Bob, a pastor friend of mine, is a bright, articulate, kind, and caring man who loves people a great deal. During his thirteen years in ministry, he has helped literally thousands of hurting people. One day, he dropped by my office, and I soon found out that he was the hurting person. His eyes were hollow, his shoulders hunched. He looked depressed. All the signs of burn-out were there.
“Bob,” I said, motioning for him to have a seat, “how’s it going?”

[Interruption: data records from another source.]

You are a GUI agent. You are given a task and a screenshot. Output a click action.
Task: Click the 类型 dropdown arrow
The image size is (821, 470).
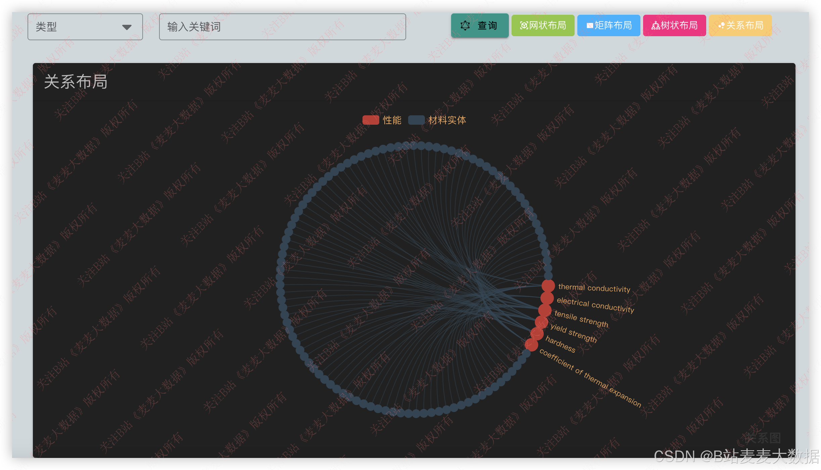pyautogui.click(x=127, y=27)
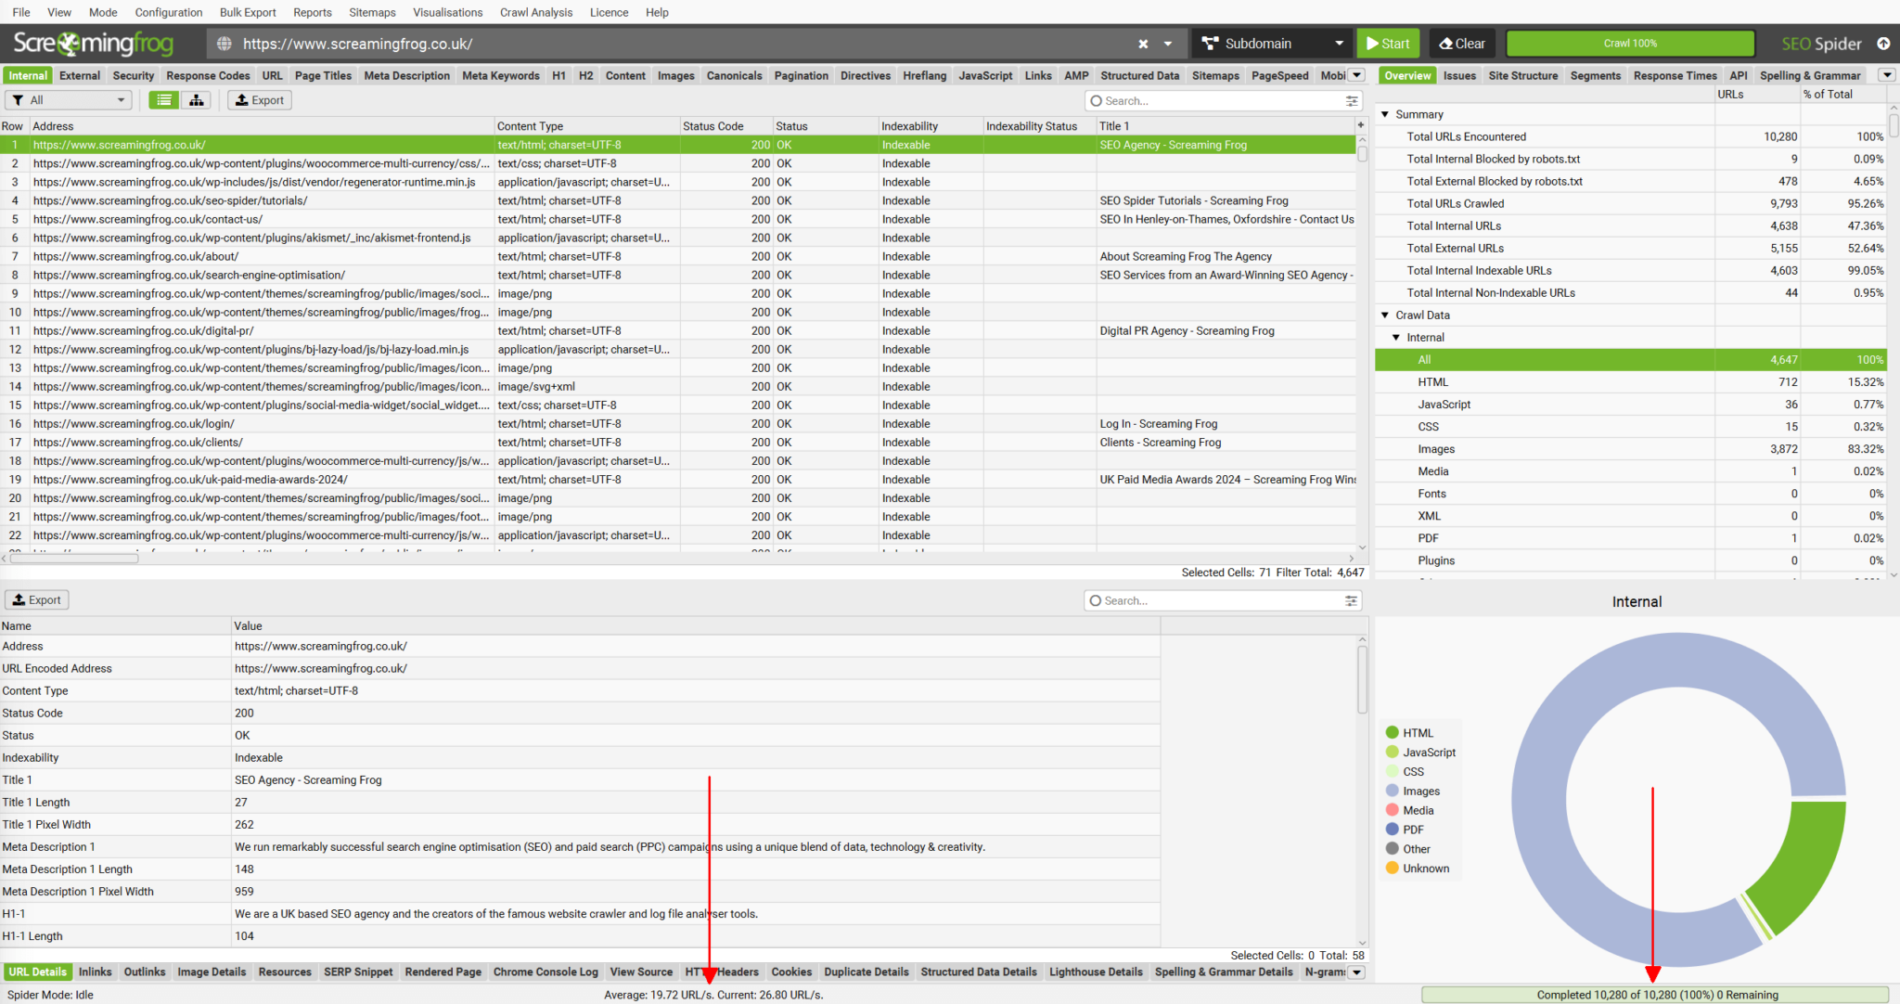1900x1004 pixels.
Task: Click the SEO Spider settings gear icon top right
Action: (1885, 44)
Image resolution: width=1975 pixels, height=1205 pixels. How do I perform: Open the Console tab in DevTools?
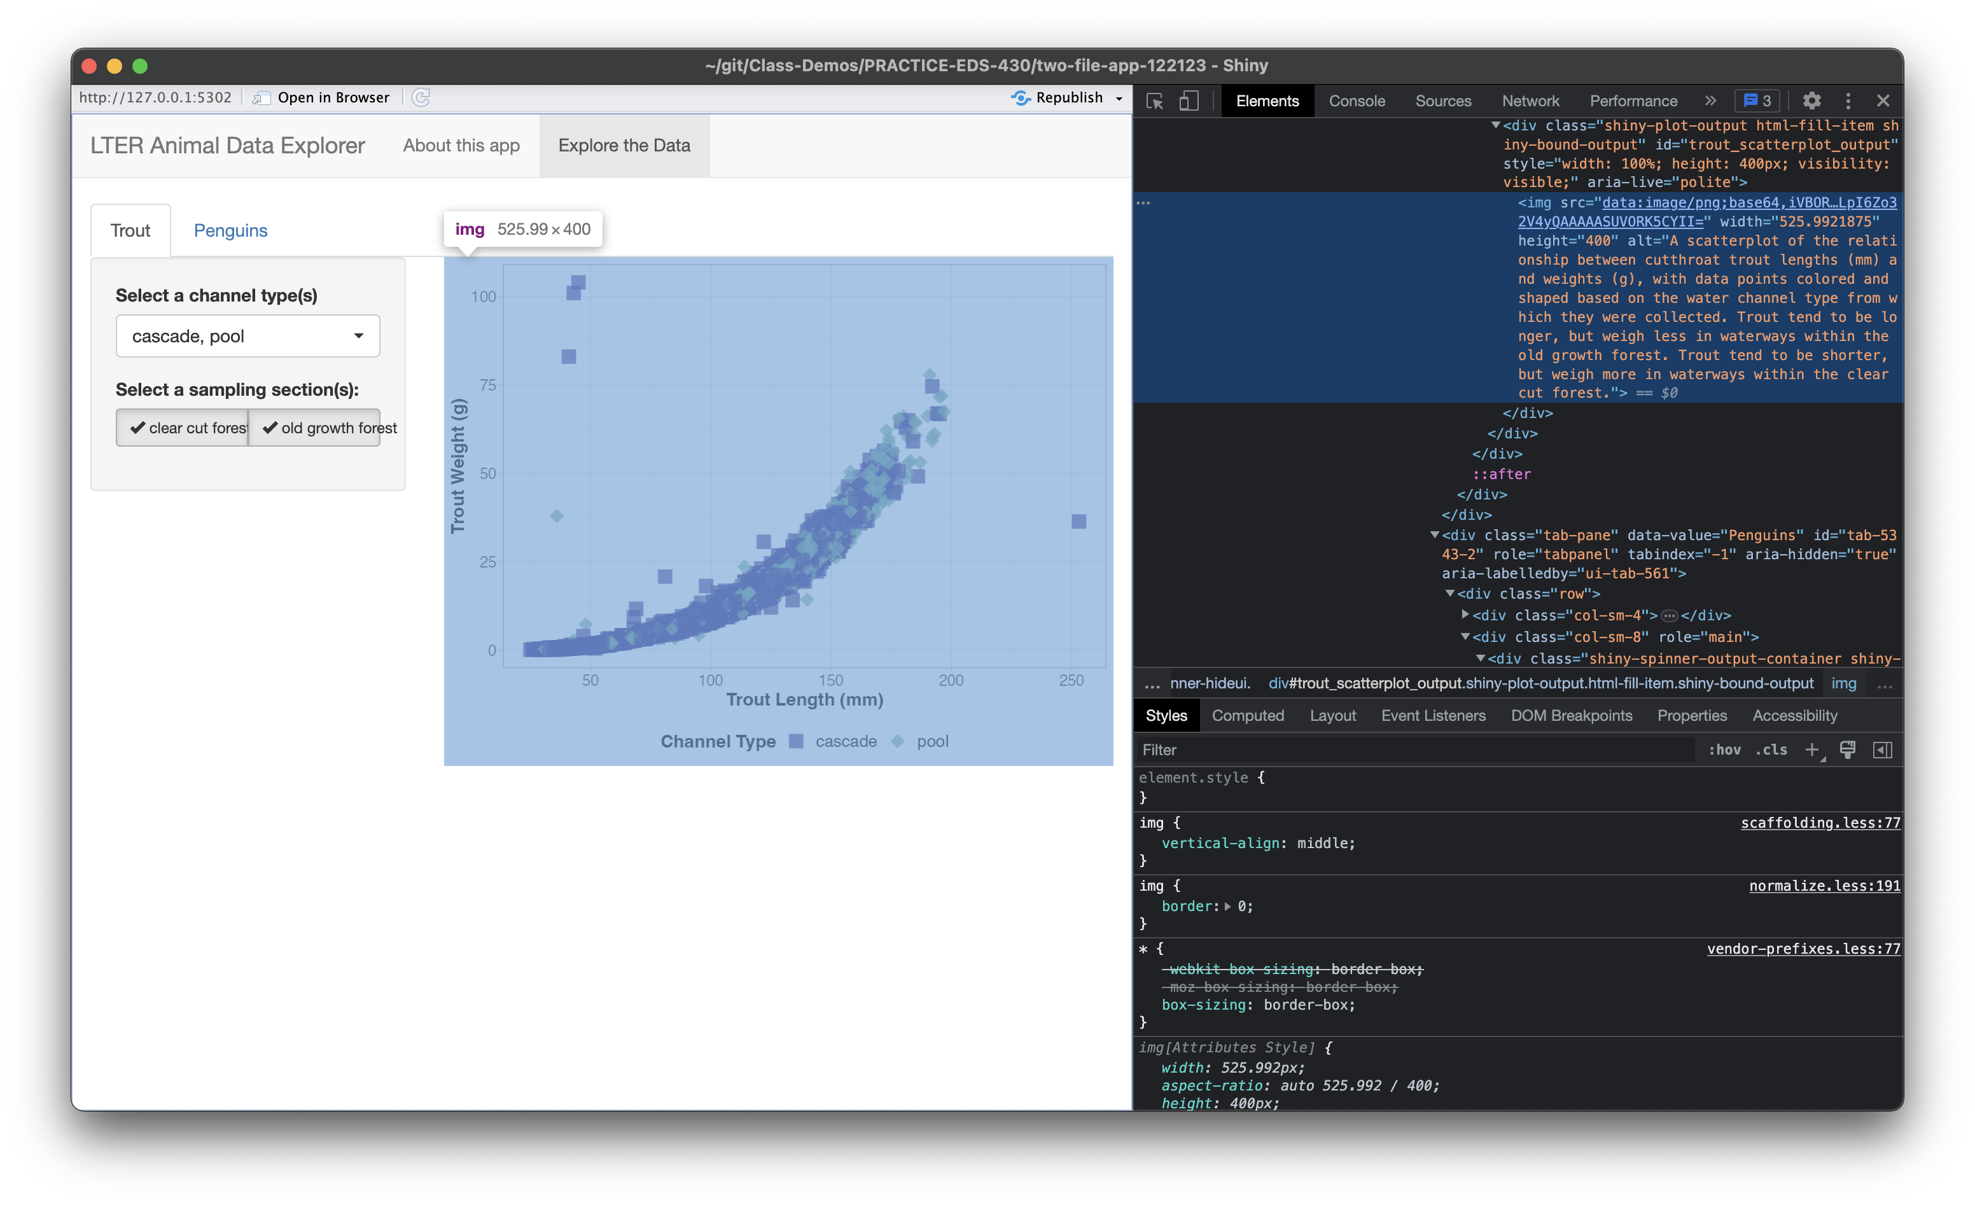(1356, 101)
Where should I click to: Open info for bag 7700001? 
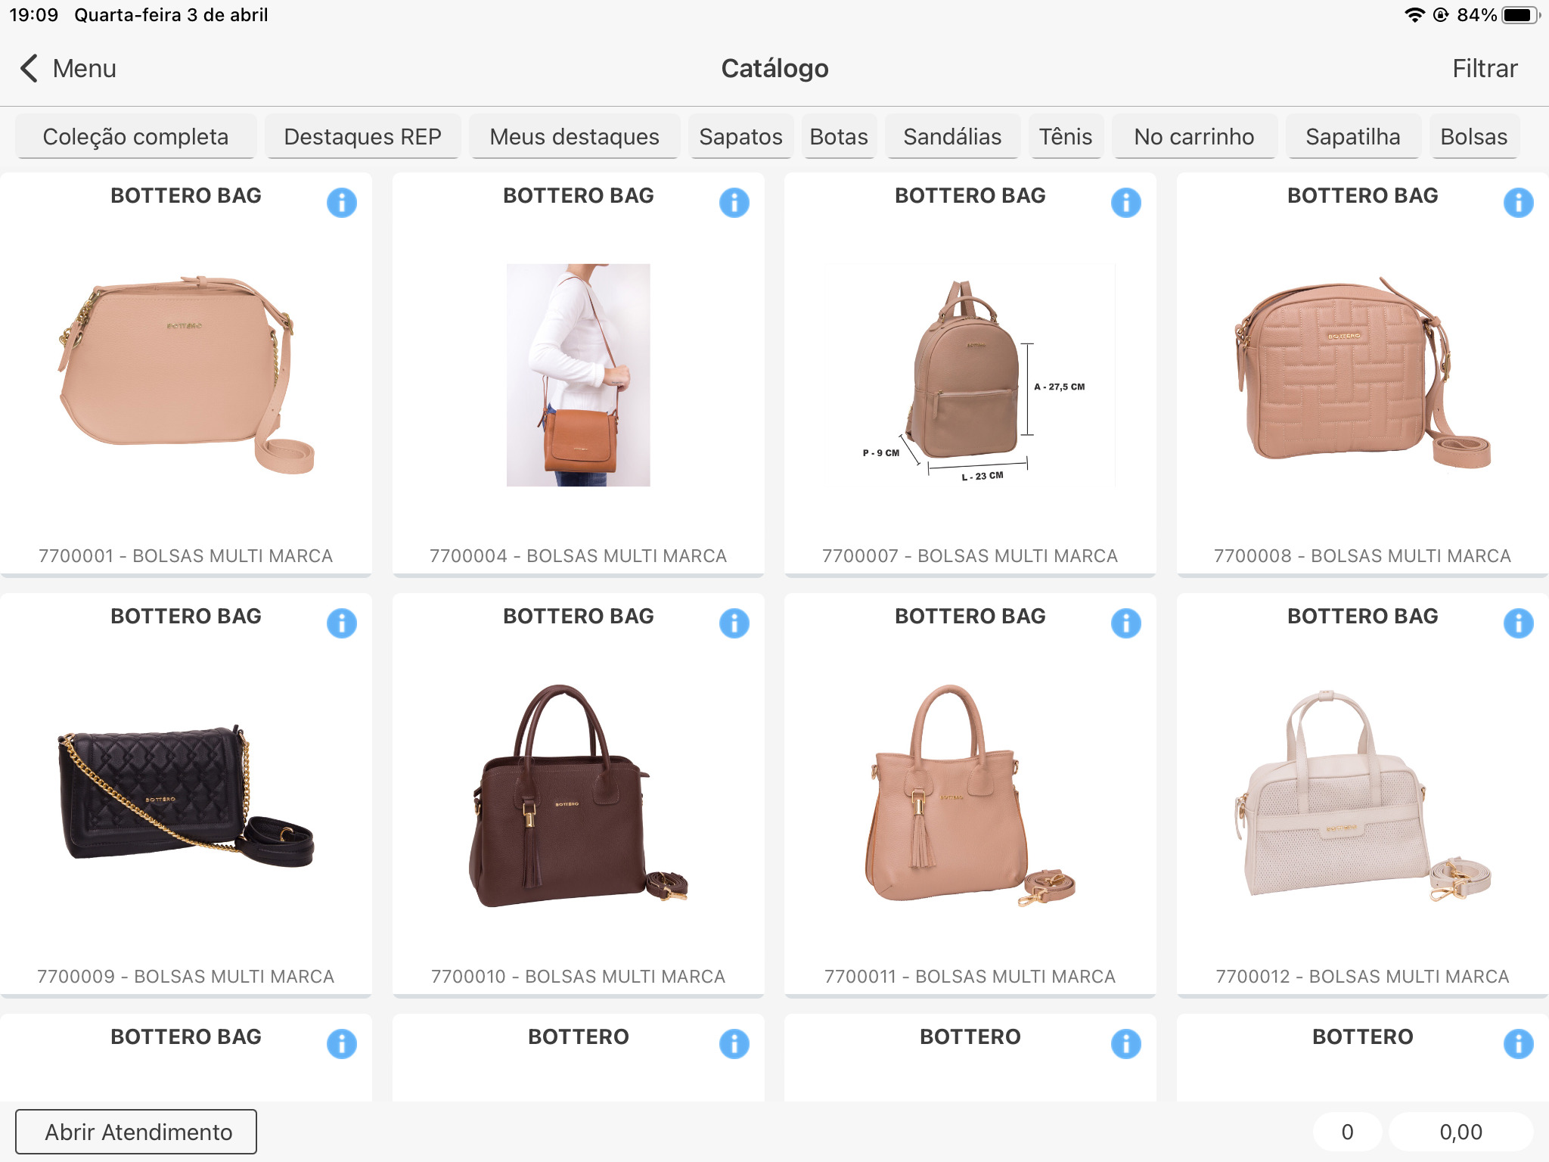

“I didn’t get much sleep last night. For that matter, I haven’t slept much all week. My phone rang almost every night, once in the middle of the night. I ended up running over to some people’s homes to offer some help,” he said, slumping into my couch. “The thing is, I don’t have time during the day to catch up on the rest I need or the things I’ve fallen behind on. We’re still looking for an assistant pastor, and my youth pastor just left. I sometimes think that I should wear running shoes to work,” he said, with a sigh.
Well, his sense of humor isn’t totally gone, I thought.
He went on. “Today, though, I didn’t want to get out of bed. I just couldn’t move. I didn’t get up until noon. So, I dropped in to see you.”
Bob was in trouble. In his efforts to serve God, he was suffering from a pretty severe case of physical, emotional, and spiritual burn-out, all of which made it impossible for him to carry on his ministry. He was, as the saying goes, “so heavenly-minded, he was no earthly good.” Bob worked so hard to please God and everyone else that he had worn himself out.